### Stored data
....
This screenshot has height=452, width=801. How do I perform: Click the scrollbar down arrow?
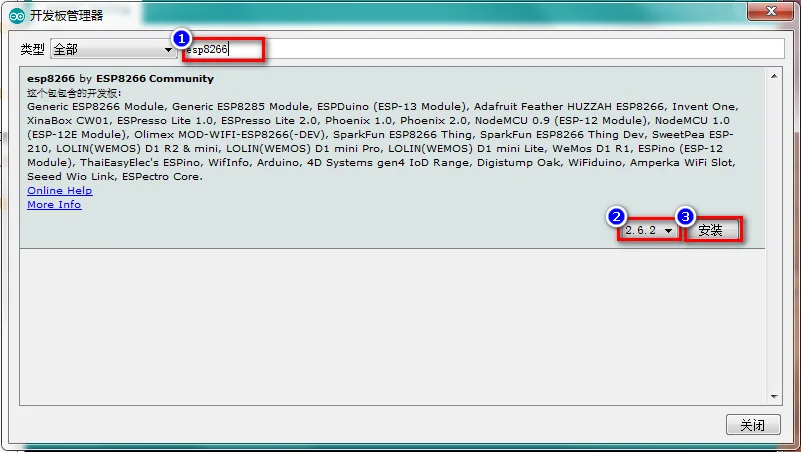coord(774,397)
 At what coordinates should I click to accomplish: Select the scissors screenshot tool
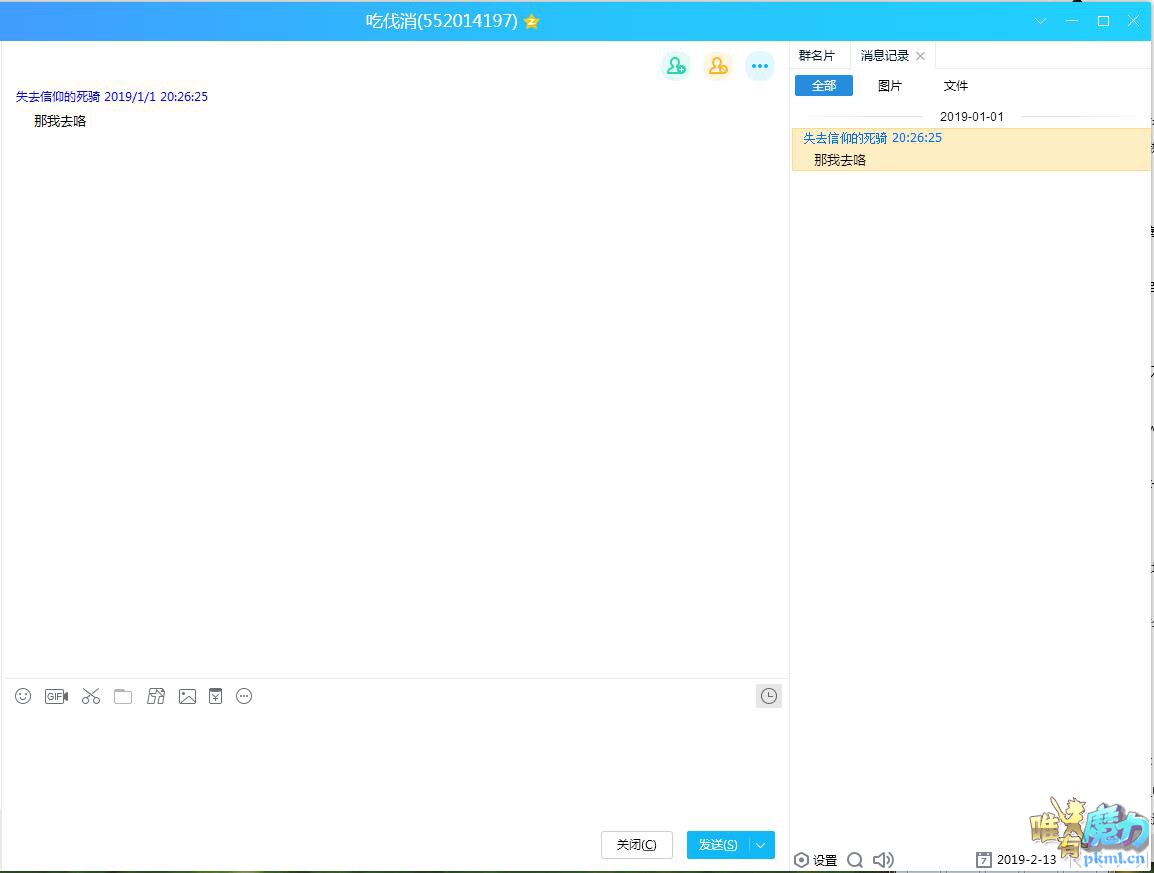click(91, 696)
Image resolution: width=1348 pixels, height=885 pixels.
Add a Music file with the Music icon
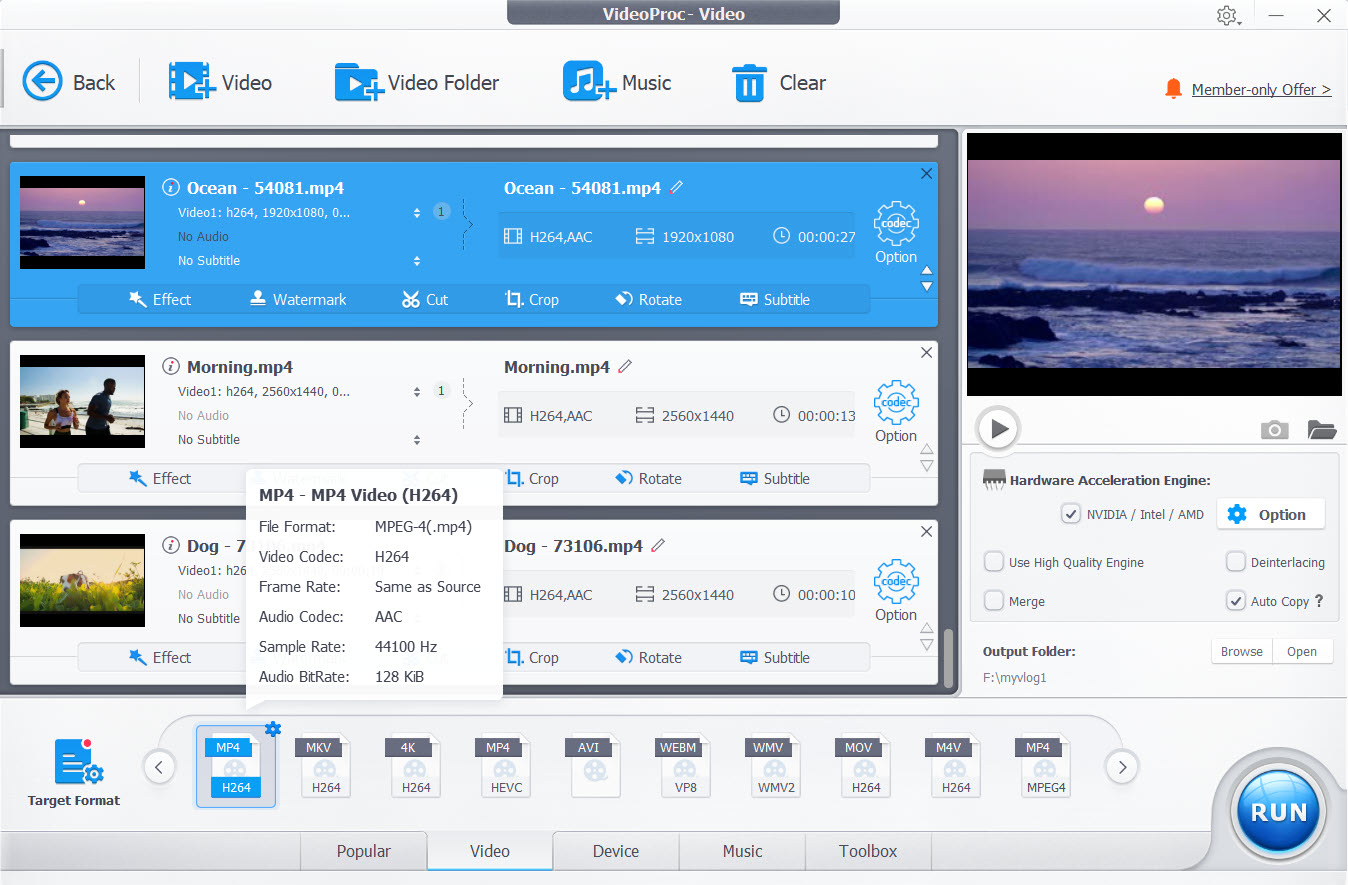click(x=618, y=82)
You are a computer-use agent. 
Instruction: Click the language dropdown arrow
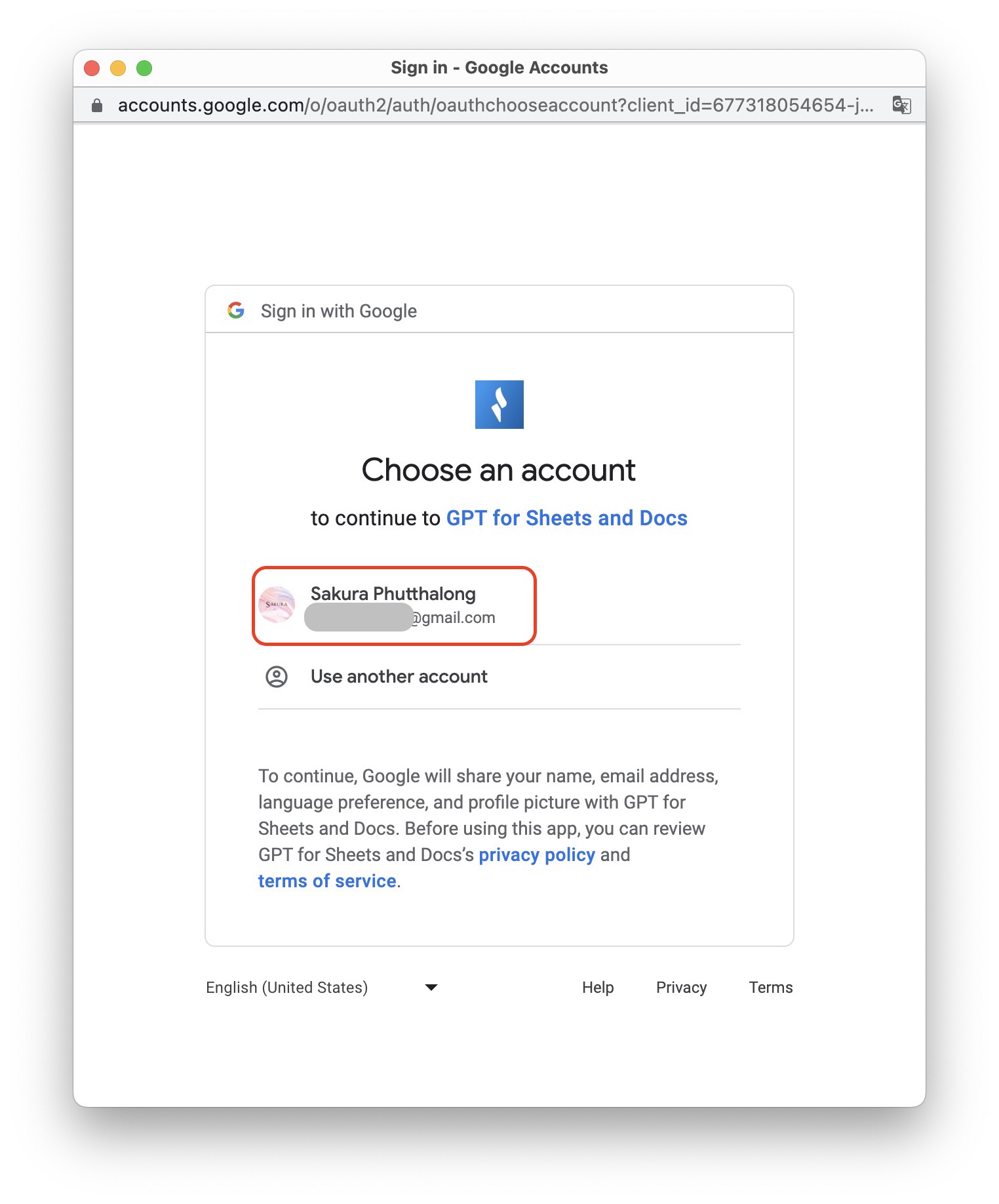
....
For each line above, output its wording exactly and leave out any picture.

This screenshot has height=452, width=801. How do I perform: Click the scrollbar down arrow?
coord(774,397)
 At what coordinates should I click to accomplish: Select the scissors screenshot tool
click(91, 696)
Image resolution: width=1348 pixels, height=885 pixels.
Add a Music file with the Music icon
click(x=618, y=82)
You are a computer-use agent. 
Instruction: Click the language dropdown arrow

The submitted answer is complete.